Records shown below:
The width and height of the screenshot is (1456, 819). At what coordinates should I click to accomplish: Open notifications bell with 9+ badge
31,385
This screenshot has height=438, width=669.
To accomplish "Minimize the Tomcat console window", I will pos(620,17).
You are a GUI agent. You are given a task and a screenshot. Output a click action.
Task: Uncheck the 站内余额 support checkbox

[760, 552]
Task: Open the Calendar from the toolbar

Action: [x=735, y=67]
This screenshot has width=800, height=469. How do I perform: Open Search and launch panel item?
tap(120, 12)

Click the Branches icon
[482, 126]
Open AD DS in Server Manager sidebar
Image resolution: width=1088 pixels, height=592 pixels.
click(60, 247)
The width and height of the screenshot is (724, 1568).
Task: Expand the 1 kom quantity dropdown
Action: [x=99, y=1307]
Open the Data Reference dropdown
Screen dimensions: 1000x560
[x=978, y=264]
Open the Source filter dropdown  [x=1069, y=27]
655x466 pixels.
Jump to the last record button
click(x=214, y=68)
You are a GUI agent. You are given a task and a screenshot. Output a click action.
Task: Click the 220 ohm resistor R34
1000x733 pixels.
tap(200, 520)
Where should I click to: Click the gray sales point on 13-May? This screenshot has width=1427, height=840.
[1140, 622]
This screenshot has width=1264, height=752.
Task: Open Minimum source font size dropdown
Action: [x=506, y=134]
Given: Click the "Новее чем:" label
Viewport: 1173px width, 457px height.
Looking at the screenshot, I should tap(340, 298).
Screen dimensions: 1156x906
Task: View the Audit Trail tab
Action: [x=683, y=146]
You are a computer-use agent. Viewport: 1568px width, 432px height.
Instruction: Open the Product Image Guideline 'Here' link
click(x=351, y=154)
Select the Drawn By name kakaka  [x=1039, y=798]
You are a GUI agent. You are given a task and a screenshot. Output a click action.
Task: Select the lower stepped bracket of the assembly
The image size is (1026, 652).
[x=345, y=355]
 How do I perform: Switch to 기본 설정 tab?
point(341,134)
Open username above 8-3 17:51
End of Records shown.
From the line holding "Jump to the last record button" through the final line of the data above, copy every line exactly as written. Include nothing else.

Output below:
Jump to the last record button
click(x=214, y=68)
You are a GUI agent. You are given a task and a screenshot. Output a click action.
Task: Click the 220 ohm resistor R34
1000x733 pixels.
tap(200, 520)
Where should I click to: Click the gray sales point on 13-May? This screenshot has width=1427, height=840.
[1140, 622]
This screenshot has width=1264, height=752.
Task: Open Minimum source font size dropdown
Action: [x=506, y=134]
Given: Click the "Новее чем:" label
Viewport: 1173px width, 457px height.
Looking at the screenshot, I should tap(340, 298).
Screen dimensions: 1156x906
Task: View the Audit Trail tab
Action: [x=683, y=146]
You are a computer-use agent. Viewport: 1568px width, 432px height.
Instruction: Open the Product Image Guideline 'Here' link
click(x=351, y=154)
Select the Drawn By name kakaka  [x=1039, y=798]
You are a GUI agent. You are given a task and a screenshot. Output a click action.
Task: Select the lower stepped bracket of the assembly
The image size is (1026, 652).
[x=345, y=355]
 How do I perform: Switch to 기본 설정 tab?
point(341,134)
Open username above 8-3 17:51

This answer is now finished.